=== Problem details ===
Reproduce the following entries exactly, leaving nothing out.

Data shown section start

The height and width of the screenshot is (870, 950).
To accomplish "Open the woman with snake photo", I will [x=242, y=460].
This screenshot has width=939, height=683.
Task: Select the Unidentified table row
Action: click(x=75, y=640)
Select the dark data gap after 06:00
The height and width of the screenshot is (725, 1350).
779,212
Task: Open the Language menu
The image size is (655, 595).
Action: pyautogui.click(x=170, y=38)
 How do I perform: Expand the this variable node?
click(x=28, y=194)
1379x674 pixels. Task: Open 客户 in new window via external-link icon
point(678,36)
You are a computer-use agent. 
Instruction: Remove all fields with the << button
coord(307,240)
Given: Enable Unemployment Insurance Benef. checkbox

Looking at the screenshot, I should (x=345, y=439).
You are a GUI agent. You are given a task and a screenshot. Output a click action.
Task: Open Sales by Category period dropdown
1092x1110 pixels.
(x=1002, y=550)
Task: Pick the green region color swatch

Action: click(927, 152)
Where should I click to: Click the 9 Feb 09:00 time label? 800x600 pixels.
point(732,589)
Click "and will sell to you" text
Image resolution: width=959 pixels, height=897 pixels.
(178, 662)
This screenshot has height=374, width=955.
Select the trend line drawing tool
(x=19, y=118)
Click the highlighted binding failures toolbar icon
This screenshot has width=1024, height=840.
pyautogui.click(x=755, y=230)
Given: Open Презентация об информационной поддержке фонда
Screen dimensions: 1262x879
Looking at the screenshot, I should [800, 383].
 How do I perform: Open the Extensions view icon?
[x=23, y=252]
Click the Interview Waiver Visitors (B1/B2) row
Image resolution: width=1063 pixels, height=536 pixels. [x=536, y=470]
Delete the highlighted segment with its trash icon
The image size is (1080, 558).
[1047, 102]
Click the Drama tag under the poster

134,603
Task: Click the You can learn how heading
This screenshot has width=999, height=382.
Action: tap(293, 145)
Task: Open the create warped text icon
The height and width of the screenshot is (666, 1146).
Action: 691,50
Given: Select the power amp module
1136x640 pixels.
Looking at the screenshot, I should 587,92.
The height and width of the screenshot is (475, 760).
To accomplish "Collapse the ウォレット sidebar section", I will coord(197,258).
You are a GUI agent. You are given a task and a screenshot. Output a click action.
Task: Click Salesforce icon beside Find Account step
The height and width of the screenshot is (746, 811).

Data shown section end

=== Response to this exercise ===
The height and width of the screenshot is (870, 950).
To accomplish "Open the woman with snake photo", I will [x=242, y=460].
This screenshot has width=939, height=683.
Task: Select the Unidentified table row
Action: click(x=75, y=640)
Select the dark data gap after 06:00
The height and width of the screenshot is (725, 1350).
779,212
Task: Open the Language menu
The image size is (655, 595).
Action: pyautogui.click(x=170, y=38)
 How do I perform: Expand the this variable node?
click(x=28, y=194)
1379x674 pixels. Task: Open 客户 in new window via external-link icon
point(678,36)
You are a computer-use agent. 
Instruction: Remove all fields with the << button
coord(307,240)
Given: Enable Unemployment Insurance Benef. checkbox

Looking at the screenshot, I should (x=345, y=439).
You are a GUI agent. You are given a task and a screenshot. Output a click action.
Task: Open Sales by Category period dropdown
1092x1110 pixels.
(x=1002, y=550)
Task: Pick the green region color swatch

Action: click(927, 152)
Where should I click to: Click the 9 Feb 09:00 time label? 800x600 pixels.
point(732,589)
Click "and will sell to you" text
Image resolution: width=959 pixels, height=897 pixels.
(178, 662)
This screenshot has height=374, width=955.
Select the trend line drawing tool
(x=19, y=118)
Click the highlighted binding failures toolbar icon
This screenshot has width=1024, height=840.
pyautogui.click(x=755, y=230)
Given: Open Презентация об информационной поддержке фонда
Screen dimensions: 1262x879
Looking at the screenshot, I should [800, 383].
 How do I perform: Open the Extensions view icon?
[x=23, y=252]
Click the Interview Waiver Visitors (B1/B2) row
Image resolution: width=1063 pixels, height=536 pixels. [x=536, y=470]
Delete the highlighted segment with its trash icon
The image size is (1080, 558).
[1047, 102]
Click the Drama tag under the poster

134,603
Task: Click the You can learn how heading
This screenshot has width=999, height=382.
Action: tap(293, 145)
Task: Open the create warped text icon
The height and width of the screenshot is (666, 1146).
Action: 691,50
Given: Select the power amp module
1136x640 pixels.
Looking at the screenshot, I should 587,92.
The height and width of the screenshot is (475, 760).
To accomplish "Collapse the ウォレット sidebar section", I will coord(197,258).
You are a GUI agent. You are given a task and a screenshot. Output a click action.
Task: Click Salesforce icon beside Find Account step
The height and width of the screenshot is (746, 811).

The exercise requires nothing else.